The first half or so was indeed a fantastic experience, extremely relaxing and straightforward. However, when the game began to include a plot and very limited ‘mystery’ use, the peace gradually dissipated. Because the puzzles are like clicking things till you have either selected them in the proper sequence or enough times, the feeling of serene relaxation and gradual delight was supplanted with irritation.
Otherwise, it’s just a walking simulator, as the name implies. The storey has the sense of an Eastern tale that has been inadequately translated and presented in English. It undoubtedly contains some serious, intriguing components, such as the proper response to long-ago misdeeds, guilt, and abandonment. However, it is not thoroughly investigated.
The game’s scenery maintains a melancholy / nostalgic atmosphere, which is perfectly complemented by the gorgeous music. There are many features that evoke Romanian culture, like the flowers in the fields, the interior architecture of the houses, and even the minor flute subtleties in the music. All of these factors combine to create a one-of-a-kind experience that may be more powerful for me as a Romanian native than for you as a tourist, but the emotional aspect remains strong in both cases.

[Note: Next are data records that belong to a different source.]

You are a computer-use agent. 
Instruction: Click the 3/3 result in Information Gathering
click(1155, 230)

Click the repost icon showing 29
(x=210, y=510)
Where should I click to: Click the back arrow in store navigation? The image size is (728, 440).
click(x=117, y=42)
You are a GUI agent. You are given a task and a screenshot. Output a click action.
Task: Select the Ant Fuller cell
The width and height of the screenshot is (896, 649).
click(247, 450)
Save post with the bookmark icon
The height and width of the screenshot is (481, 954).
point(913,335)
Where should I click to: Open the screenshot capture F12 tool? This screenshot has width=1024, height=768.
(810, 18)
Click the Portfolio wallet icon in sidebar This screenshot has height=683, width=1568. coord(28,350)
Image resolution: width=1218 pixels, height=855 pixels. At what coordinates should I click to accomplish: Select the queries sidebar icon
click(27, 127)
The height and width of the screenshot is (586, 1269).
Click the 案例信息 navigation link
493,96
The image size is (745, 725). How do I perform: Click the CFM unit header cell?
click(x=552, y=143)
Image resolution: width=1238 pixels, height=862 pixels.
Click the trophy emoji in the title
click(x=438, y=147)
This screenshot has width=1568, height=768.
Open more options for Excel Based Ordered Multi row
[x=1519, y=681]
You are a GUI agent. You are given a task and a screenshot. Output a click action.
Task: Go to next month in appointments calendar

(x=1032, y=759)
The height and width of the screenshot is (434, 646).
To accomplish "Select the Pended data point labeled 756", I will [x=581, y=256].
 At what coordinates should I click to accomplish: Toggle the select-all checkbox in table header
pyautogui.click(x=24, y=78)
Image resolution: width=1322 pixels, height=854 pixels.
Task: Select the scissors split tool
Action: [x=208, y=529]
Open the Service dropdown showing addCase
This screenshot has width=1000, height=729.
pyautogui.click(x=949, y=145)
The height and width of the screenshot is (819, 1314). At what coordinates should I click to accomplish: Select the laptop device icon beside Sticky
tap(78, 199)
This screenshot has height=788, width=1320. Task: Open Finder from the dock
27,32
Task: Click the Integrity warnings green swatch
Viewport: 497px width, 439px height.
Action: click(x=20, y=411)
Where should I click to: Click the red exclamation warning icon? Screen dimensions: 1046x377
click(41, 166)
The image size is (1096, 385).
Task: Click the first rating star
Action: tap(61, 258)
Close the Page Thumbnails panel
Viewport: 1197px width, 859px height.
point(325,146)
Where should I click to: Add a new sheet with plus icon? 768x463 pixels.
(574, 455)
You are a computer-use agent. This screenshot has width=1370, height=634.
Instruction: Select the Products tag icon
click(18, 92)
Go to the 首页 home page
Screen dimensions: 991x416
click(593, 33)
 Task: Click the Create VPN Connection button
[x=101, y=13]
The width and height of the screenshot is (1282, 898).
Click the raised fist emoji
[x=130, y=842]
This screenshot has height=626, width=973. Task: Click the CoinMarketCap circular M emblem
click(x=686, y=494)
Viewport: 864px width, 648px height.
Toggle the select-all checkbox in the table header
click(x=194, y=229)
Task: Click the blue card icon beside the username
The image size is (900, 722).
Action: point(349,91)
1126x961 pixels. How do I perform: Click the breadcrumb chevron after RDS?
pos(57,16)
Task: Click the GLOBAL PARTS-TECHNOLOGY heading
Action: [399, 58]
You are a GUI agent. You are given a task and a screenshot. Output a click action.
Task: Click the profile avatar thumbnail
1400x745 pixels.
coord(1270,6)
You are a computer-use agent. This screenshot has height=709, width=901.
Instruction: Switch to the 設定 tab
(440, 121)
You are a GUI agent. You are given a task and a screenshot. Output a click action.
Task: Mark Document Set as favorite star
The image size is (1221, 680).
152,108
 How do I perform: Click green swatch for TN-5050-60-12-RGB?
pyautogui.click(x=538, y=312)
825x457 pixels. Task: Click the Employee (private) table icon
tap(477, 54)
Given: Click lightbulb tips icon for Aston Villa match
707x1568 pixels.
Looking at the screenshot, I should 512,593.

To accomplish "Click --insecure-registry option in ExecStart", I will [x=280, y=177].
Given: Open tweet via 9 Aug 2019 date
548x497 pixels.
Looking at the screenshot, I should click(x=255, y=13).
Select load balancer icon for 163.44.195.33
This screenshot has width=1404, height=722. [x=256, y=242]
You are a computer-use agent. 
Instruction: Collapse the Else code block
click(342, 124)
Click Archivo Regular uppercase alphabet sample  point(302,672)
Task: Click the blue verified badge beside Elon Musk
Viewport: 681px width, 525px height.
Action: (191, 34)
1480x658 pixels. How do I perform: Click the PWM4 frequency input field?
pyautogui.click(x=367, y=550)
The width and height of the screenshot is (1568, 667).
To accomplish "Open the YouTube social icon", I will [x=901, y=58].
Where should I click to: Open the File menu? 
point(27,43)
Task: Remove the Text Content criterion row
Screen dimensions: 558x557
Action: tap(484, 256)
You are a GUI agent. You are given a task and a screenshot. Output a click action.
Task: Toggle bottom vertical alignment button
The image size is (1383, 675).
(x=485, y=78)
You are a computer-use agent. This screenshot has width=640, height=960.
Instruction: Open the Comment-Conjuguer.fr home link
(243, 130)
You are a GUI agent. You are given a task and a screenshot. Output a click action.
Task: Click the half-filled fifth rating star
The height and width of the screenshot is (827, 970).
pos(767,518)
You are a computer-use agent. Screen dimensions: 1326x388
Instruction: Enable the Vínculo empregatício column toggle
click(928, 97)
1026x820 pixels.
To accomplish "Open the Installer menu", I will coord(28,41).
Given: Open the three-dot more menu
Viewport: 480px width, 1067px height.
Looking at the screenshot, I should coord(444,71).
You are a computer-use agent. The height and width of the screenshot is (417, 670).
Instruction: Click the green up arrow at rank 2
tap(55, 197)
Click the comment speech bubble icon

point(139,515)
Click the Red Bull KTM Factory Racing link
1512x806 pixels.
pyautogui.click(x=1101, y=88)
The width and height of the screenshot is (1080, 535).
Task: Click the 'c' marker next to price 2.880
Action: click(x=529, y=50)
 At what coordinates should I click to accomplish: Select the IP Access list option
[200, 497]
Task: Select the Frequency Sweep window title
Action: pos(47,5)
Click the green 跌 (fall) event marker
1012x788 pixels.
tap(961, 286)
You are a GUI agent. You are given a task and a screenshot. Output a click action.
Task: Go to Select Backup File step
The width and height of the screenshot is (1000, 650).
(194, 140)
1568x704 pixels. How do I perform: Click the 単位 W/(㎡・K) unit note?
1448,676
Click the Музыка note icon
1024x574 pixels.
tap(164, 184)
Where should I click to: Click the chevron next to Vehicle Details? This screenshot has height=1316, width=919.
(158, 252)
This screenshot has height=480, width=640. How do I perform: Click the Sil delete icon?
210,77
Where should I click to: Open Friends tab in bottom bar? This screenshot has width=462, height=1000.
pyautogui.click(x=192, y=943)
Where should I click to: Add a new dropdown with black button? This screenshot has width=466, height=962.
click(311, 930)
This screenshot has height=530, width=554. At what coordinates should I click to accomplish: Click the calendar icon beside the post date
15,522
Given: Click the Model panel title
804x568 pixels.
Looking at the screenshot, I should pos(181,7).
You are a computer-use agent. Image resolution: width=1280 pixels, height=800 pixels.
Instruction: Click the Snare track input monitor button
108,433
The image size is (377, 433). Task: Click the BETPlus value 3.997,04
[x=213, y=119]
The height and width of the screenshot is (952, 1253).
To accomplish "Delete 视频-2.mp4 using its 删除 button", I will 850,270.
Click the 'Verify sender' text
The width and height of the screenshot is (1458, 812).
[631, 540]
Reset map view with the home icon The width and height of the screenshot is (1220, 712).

This walking simulator is not too long ; it takes about 2 hours to finish, after which the participant enters an encore mode in which they might travel to different areas of the map to further explore the lovely landscape and see places that were previously unavailable. I get the objective of all of the conversation and the values that were being attempted to be conveyed, but I despise this game.It enraged me greatly. I shouldn’t get progressively angrier when playing a game. Everything is designed to entertain, enlighten, or at very least fascinate me. I also got caught between two boulders at one point and had to restart from the last save point, which was quite inconvenient for me. The vocal performance and human conversation are both lacking, and the long trek is monotonous. After around 10 minutes, most regions start to appear the same. This is a breathtaking game with a terrific, atmospheric music. However, the game is bogged down by lacklustre game play, puzzles, and voice acting and screenplay authoring. It tries to delve into the themes of guilt, vengeance, envy, and greed. Even for a walking simulator, there seems to be a lot of walking with nothing to do, although you can run to speed things up.